Pinball Machine

Dear Yuri,

This year’s felt like a clogged pinball machine. I’ve been the ball, deflected by doubt after doubt across a backdrop that occasionally flares with light. There’s no knowing whether it’s a blimp of hope or an anglerfish’s midnight lure. At the lowest points, I felt like even if the machine had black holes, they’d spit me back out.

I peer out of the machine and see the fingerprints on my plastic ceiling smear into war paint. We are fighting against the world and it is indefatigable, retaliating with fires of frustration and diseases of disappointment. Every day, trails of statistics squirm out of our screens, simmering worries to a boiling point of uncertainty and anxiety. Looking at Earth from space must be like looking into this pinball machine, colour and allure blinding you from the sighs and sweats hidden beneath.

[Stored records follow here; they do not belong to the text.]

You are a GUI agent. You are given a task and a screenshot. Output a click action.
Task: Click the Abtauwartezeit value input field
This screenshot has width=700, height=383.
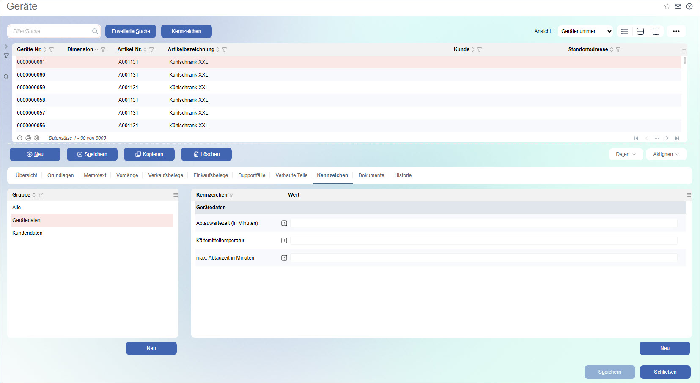483,223
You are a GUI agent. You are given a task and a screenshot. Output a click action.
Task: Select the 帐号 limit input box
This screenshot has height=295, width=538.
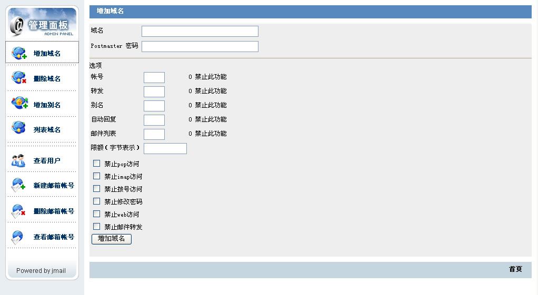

I’m halfway through my second quarantine, with travel exempted for the purposes of ‘returning home’ to study abroad. The stillness of the room has lulled me to security. It’s been an unexpected plunger for the pinball machine, and a shaft of light has reached through and excavated me. I’ve tumbled right out and haven’t slept restlessly since. Perhaps unsurprisingly, I’m nervous to leave. I’m safer bound by these walls than out in the fresh air which won’t cast a smile across my face like it used to. I won’t feel it under my mask.

Two planets sit between us and the Sun but I know that looking towards the light, although far-flung, will make the rest of the year easier to bear. It’s something to remember, a change for me to make, after these months of letting my head hang down.